TuesdArchives: Is history even relevant?

Please join me on Tuesdays for discussions on the Mount Forest Museum & Archives and all things historical...

"We study the past to understand the present; we understand the present to guide the future." -- William Lund

Mount Forest - Old Post office, Town Archives

Is history even relevant?  Why is what happened way back then even necessary or significant?  Have you ever asked yourself these questions?  Wondered why it even matters?

I may not be much of a "keeper" (as those of you who have been to our home or who have read my Saturday Stuff-It Chronicles involving our household's lack of "stuff" well know) but certain meaningful items from the past hold predominant spots in our home.   Jeff's great uncle Eldon's rock-hard, egg-shaped baby rattle with its tarnished sterling handle; my father's first armoire (which, sadly, lacks the car sticker my father placed there as a teen - a small circular "scar" remains as proof of my overzealous and impetuous removal); my grandmother's roasting pan, dented and blackened and still in use; the heavy gold locket with my mother's father's portrait inside that I wore at our wedding.

But why do I keep these things?  Why is history even important? 

Today at the archives President Kate Rowley opinionated her two reasons for the importance of history.  First, knowledge of what has happened hopefully allows us to avoid making such mistakes over and over again.  Remind you of George Santayana's quote 'Those who cannot remember the past are condemned to repeat it'?  (The first time I came across this was when, in my high school exchange to Germany, we visited the Dachau concentration camp.)

Secondly, that historical times are often "gone"...in artifacts, photographs, and books we uncover what remains of times gone by.  A completely different era.

What has gone before us is a part of us.  We behave, as individuals and as societies, in certain ways reflective of our past.  "History provides identity". www.historians.org/pubs/free/WhyStudyHistory.htm

An extremely simplified, personal example: The Laundry Basket Experiment



Have you ever left something somewhere, in a perfectly unavoidable location, in order to encourage someone else, such as your significant other, to embrace "movement"?  You know...left the recycling box right in front of the entrance to your home to encourage its movement to the curb?  Or what about the laundry basket?  When I observe a laundry basket full of dirty clothing sitting precariously near the edge of the stairs leading to the downstairs laundry room, I assume, "Hey!  Dirty Laundry!  Better grasp that full bucket and drag it to the machine!"
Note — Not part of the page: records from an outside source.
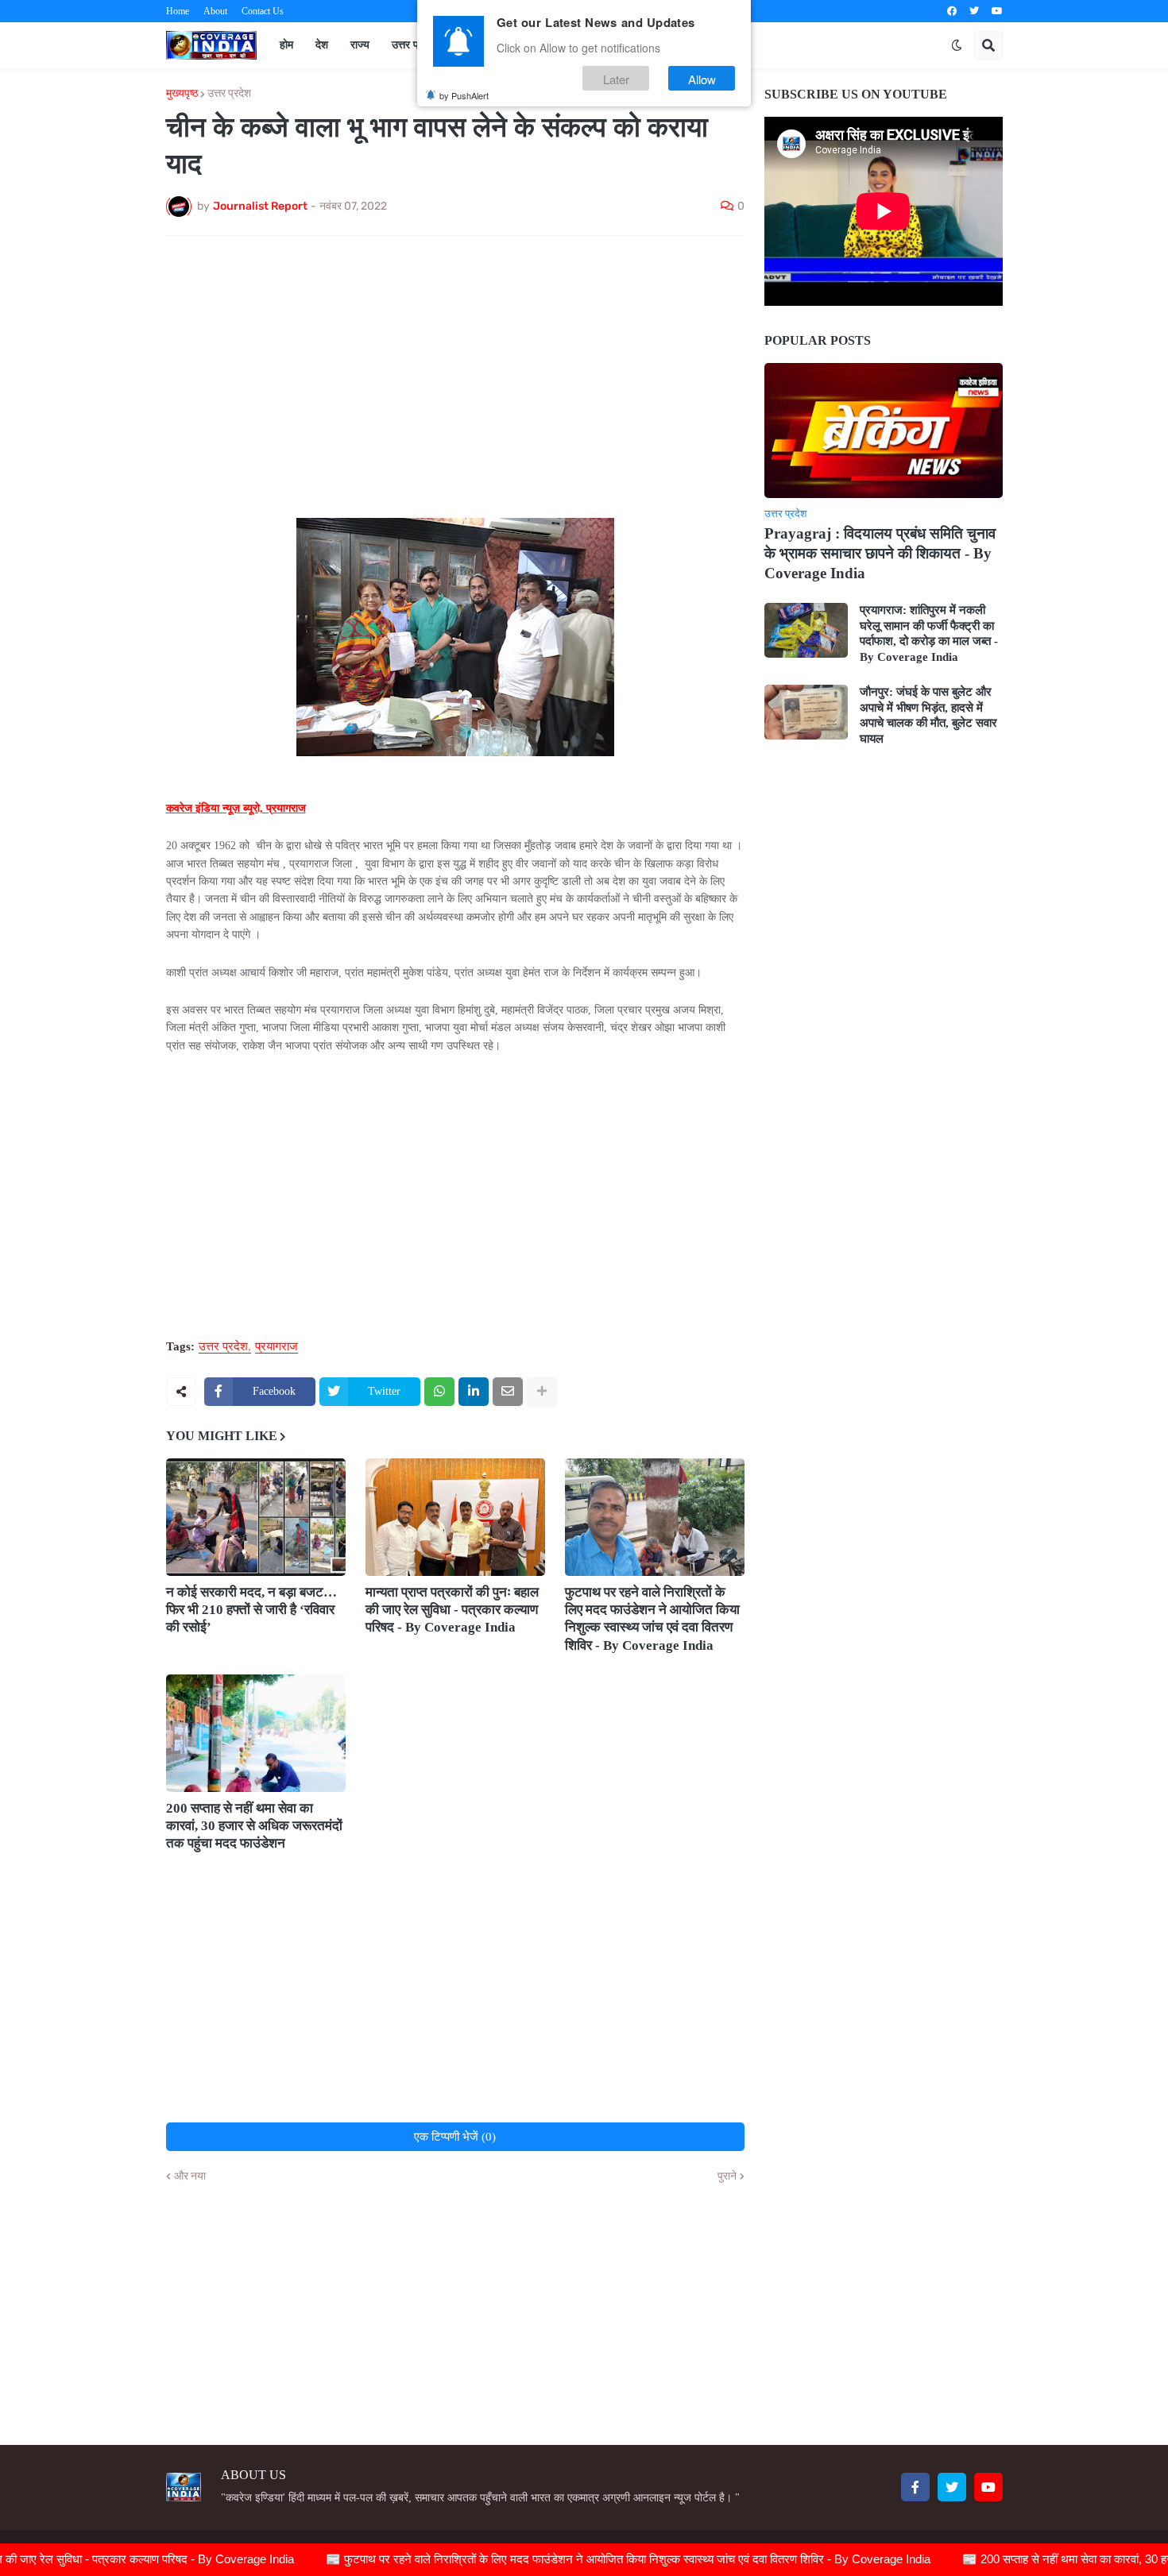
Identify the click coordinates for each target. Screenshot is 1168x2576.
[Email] (508, 1391)
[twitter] (974, 11)
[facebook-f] (915, 2487)
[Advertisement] (455, 367)
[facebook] (952, 11)
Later (616, 78)
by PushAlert (464, 95)
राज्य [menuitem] (359, 45)
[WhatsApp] (439, 1391)
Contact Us (263, 11)
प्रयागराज (276, 1347)
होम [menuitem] (286, 45)
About (215, 11)
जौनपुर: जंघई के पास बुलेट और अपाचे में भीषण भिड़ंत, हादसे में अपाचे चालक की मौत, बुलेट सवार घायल (928, 715)
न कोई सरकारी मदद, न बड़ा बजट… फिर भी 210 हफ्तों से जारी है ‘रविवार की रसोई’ (251, 1610)
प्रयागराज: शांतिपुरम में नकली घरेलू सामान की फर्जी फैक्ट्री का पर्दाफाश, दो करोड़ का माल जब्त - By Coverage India (929, 633)
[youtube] (997, 11)
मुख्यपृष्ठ (182, 93)
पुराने (727, 2176)
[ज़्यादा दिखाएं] (542, 1391)
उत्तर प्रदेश (229, 93)
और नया (190, 2176)
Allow (702, 78)
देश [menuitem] (321, 45)
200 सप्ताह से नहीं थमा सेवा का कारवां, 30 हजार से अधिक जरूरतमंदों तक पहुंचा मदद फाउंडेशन (254, 1826)
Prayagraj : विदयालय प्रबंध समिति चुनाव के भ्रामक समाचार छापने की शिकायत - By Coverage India (880, 553)
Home (177, 11)
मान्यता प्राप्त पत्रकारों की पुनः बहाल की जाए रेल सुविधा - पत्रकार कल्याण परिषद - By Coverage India (452, 1610)
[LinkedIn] (473, 1391)
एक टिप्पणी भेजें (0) (455, 2136)
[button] (956, 45)
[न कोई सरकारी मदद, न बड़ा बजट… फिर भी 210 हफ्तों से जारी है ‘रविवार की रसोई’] (256, 1517)
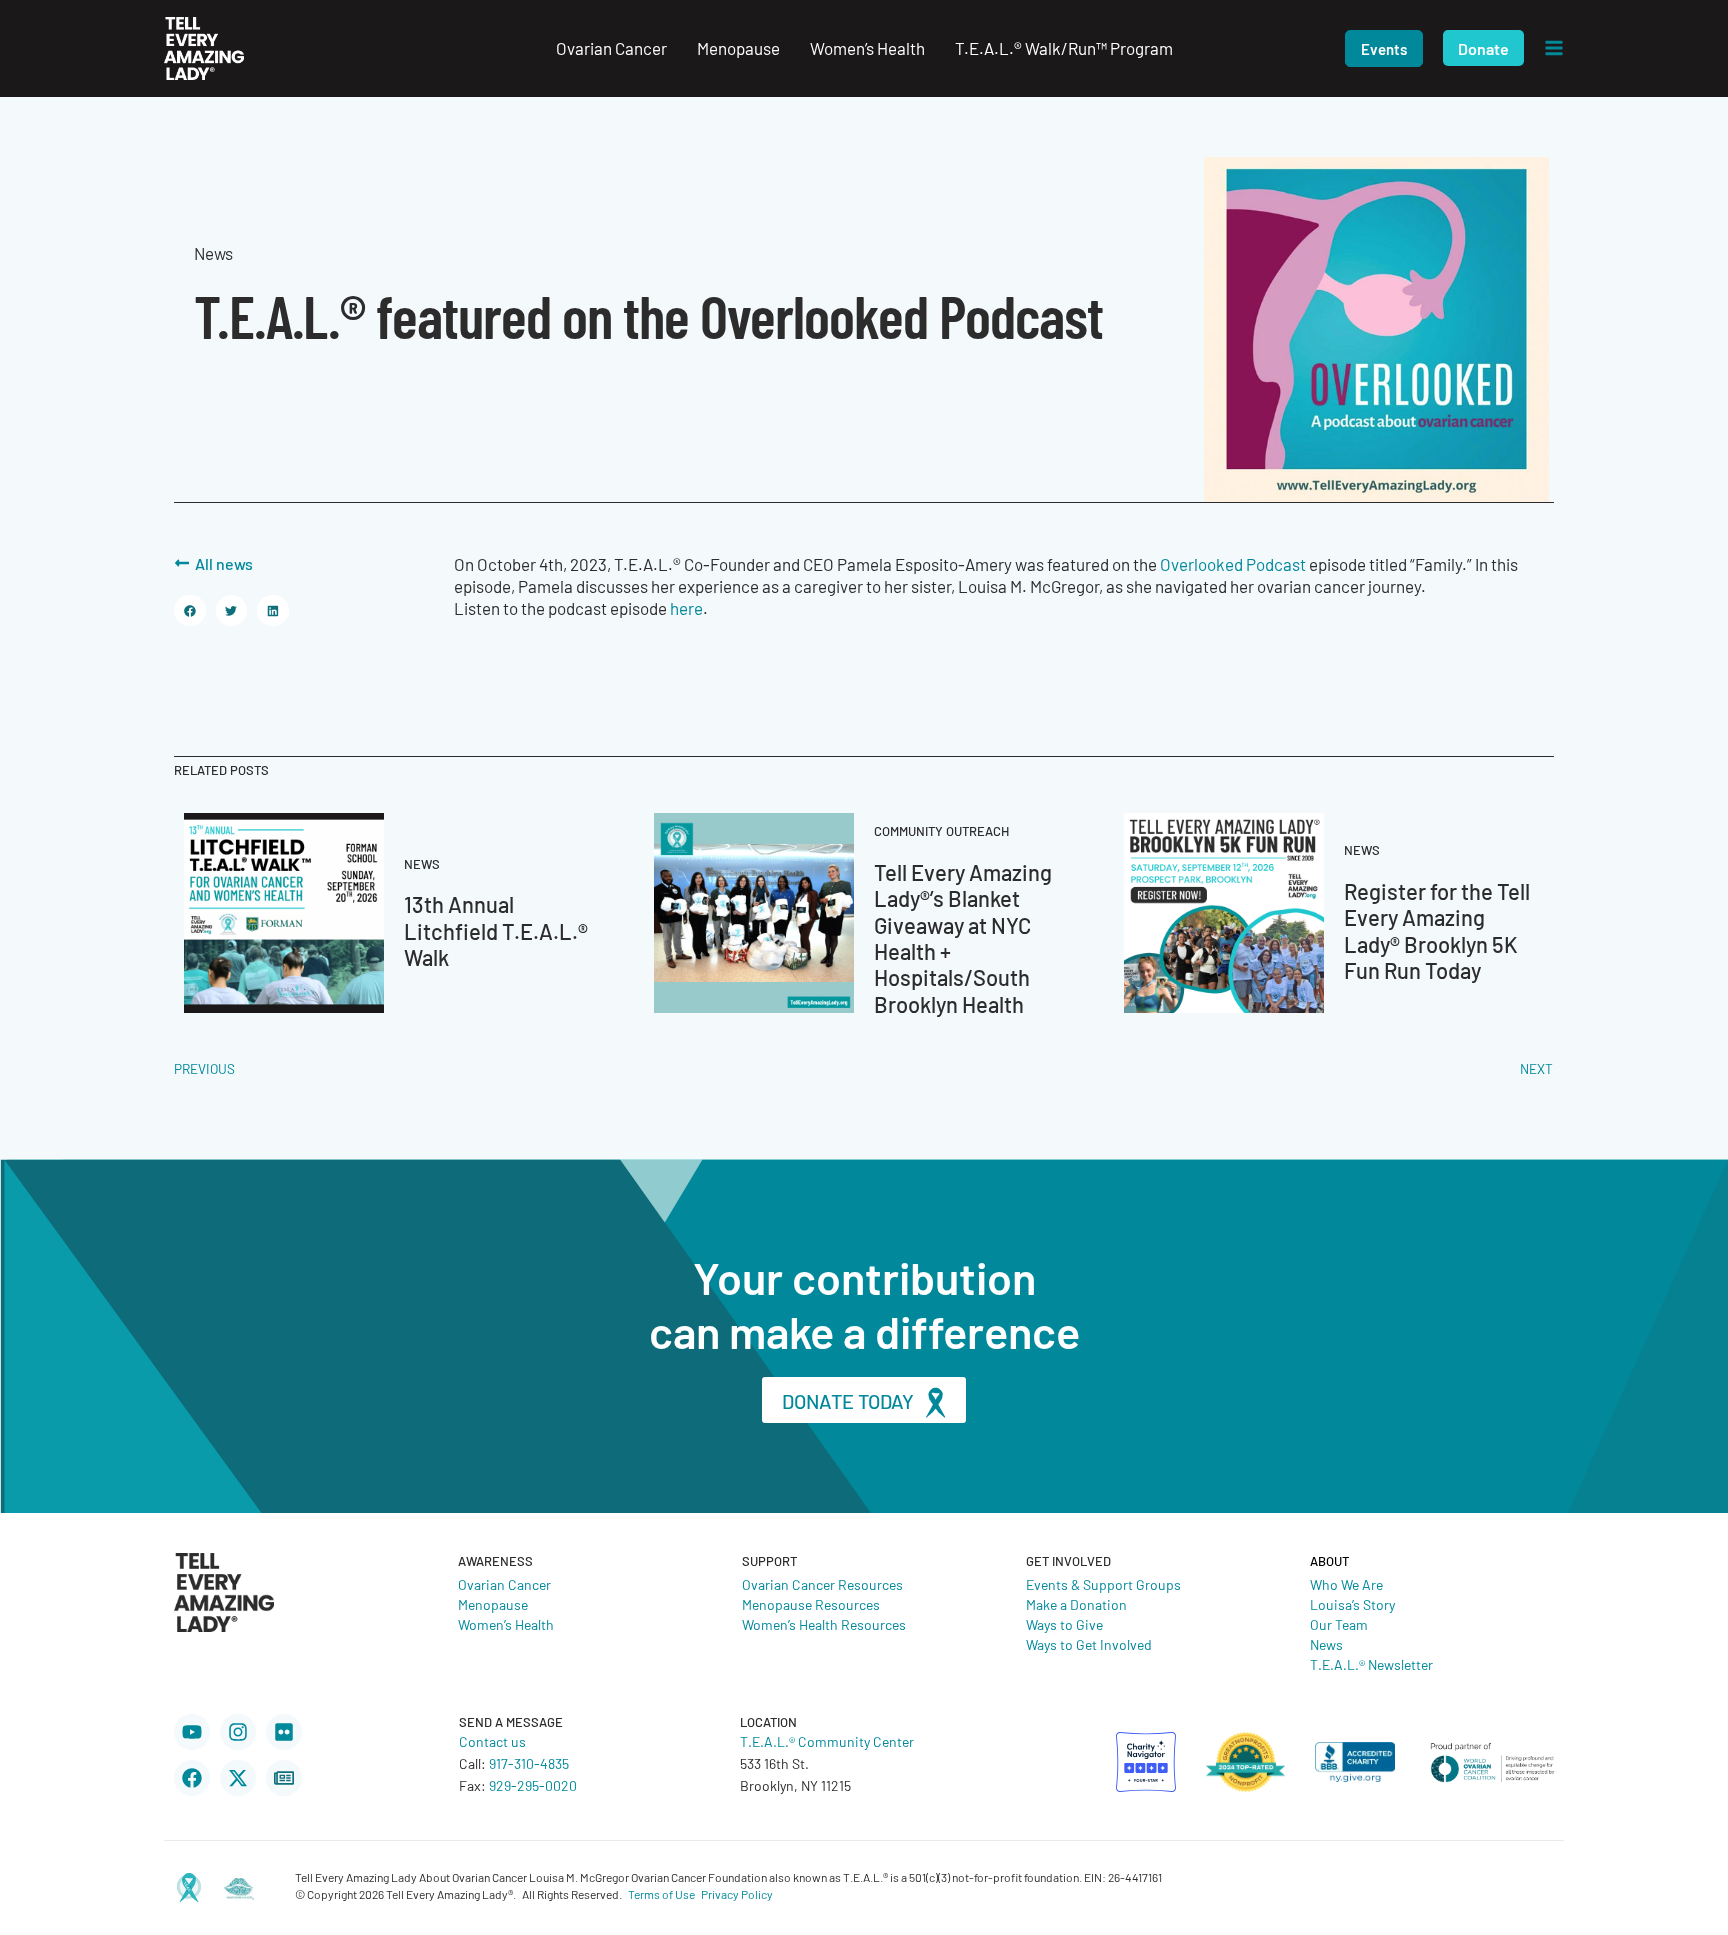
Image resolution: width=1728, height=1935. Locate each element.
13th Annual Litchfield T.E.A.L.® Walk (496, 930)
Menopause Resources (811, 1604)
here (686, 608)
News (1326, 1644)
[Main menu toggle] (1554, 49)
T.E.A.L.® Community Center (827, 1741)
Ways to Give (1064, 1624)
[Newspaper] (284, 1778)
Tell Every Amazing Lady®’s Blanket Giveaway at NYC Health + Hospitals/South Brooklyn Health (963, 937)
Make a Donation (1076, 1604)
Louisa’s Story (1352, 1604)
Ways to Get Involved (1089, 1644)
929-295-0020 (533, 1785)
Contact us (492, 1741)
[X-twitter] (238, 1778)
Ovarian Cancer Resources (822, 1584)
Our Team (1339, 1624)
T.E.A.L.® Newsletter (1371, 1664)
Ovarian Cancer (504, 1584)
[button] (1384, 48)
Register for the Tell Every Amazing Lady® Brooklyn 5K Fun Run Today (1437, 930)
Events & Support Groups (1103, 1584)
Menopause (493, 1604)
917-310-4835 (529, 1763)
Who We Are (1346, 1584)
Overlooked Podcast (1233, 564)
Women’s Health (506, 1624)
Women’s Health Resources (824, 1624)
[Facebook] (192, 1778)
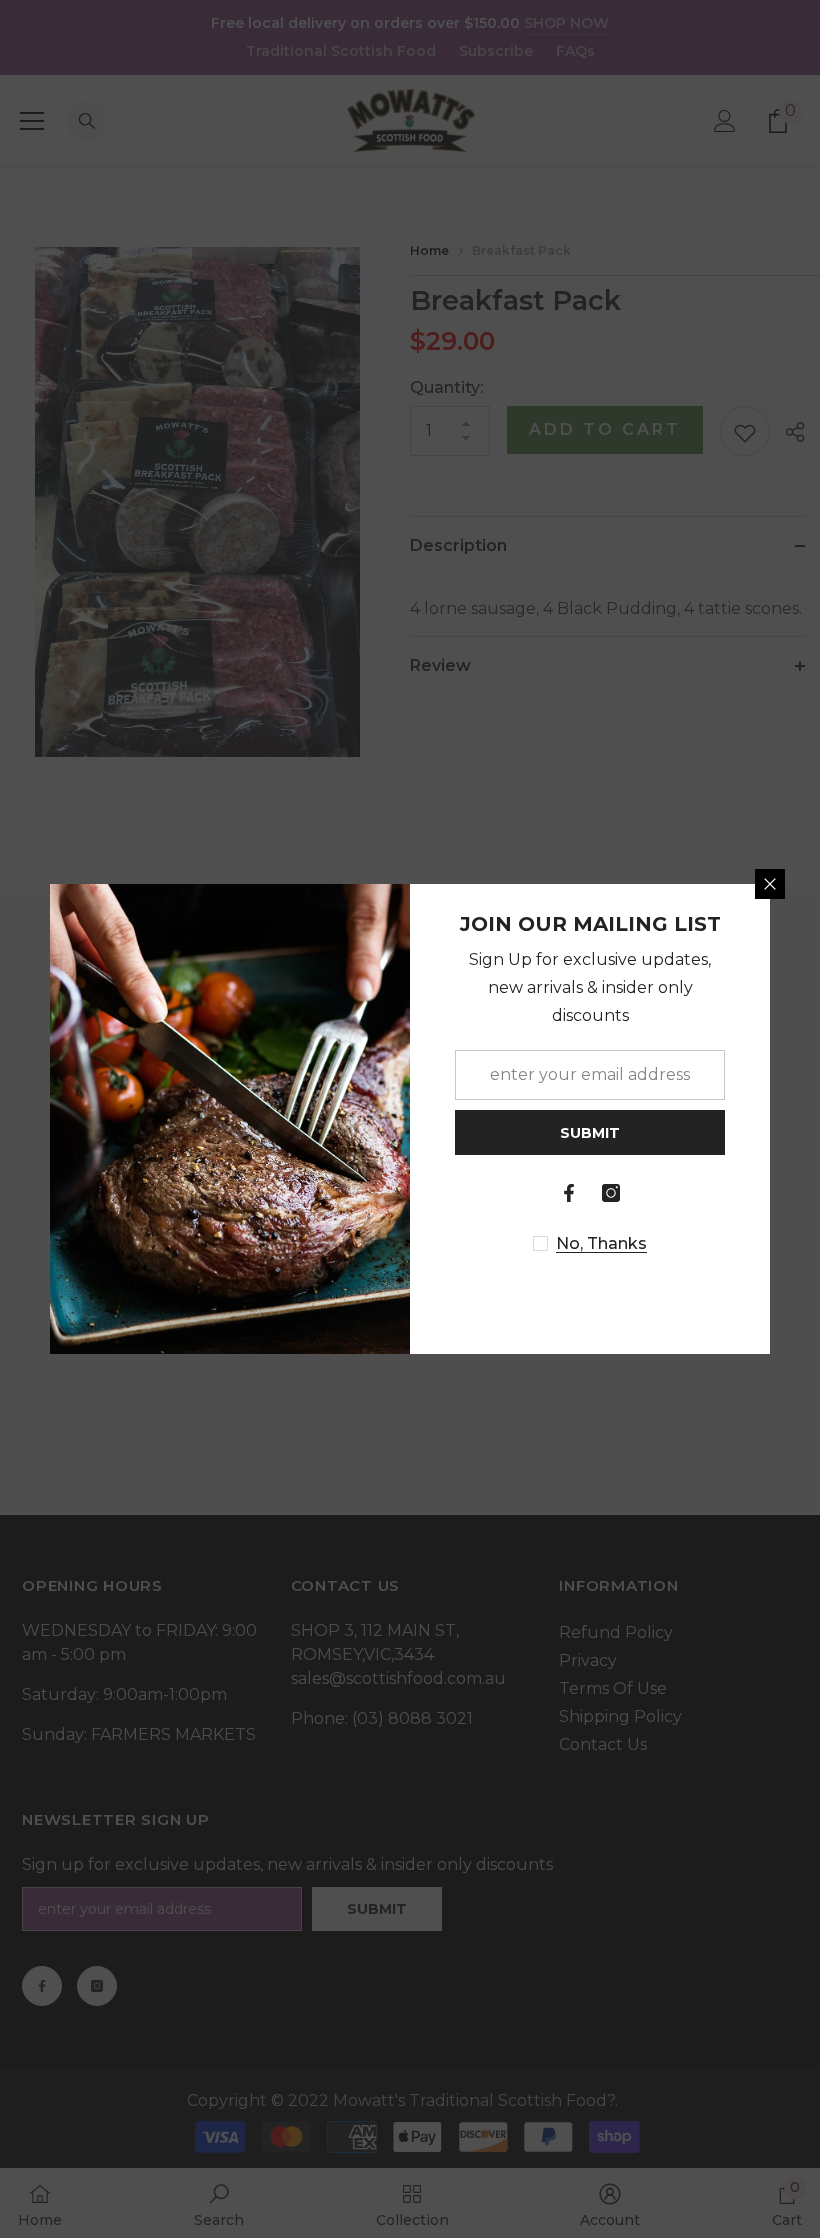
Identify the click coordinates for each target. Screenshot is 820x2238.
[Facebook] (569, 1193)
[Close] (770, 884)
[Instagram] (611, 1193)
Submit (590, 1133)
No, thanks (601, 1243)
However, my spouse is unlikely to make that same keen observation and will hurdle in Olympic proportions to continue on a trek to the basement without having to move said laundry basket.

How does this have anything to do with history, you may ask?  (Yes, yes, I AM coming to some sort of historical conclusion.)

Well, if I continue to do this same action which is followed by the same avoidance reaction, nothing changes.  A friend once shared with me Einstein's quote "insanity is doing the same thing over and over again and expecting different results".  If I continue to do what historically I have always done, nothing will change.  In scrutinizing what has NOT worked I am able to introduce and attempt something different that MAY work.  (In circular fashion, right back to Kate's comment on repeating history and George's quote that  'those who cannot remember the past are condemned to repeat it').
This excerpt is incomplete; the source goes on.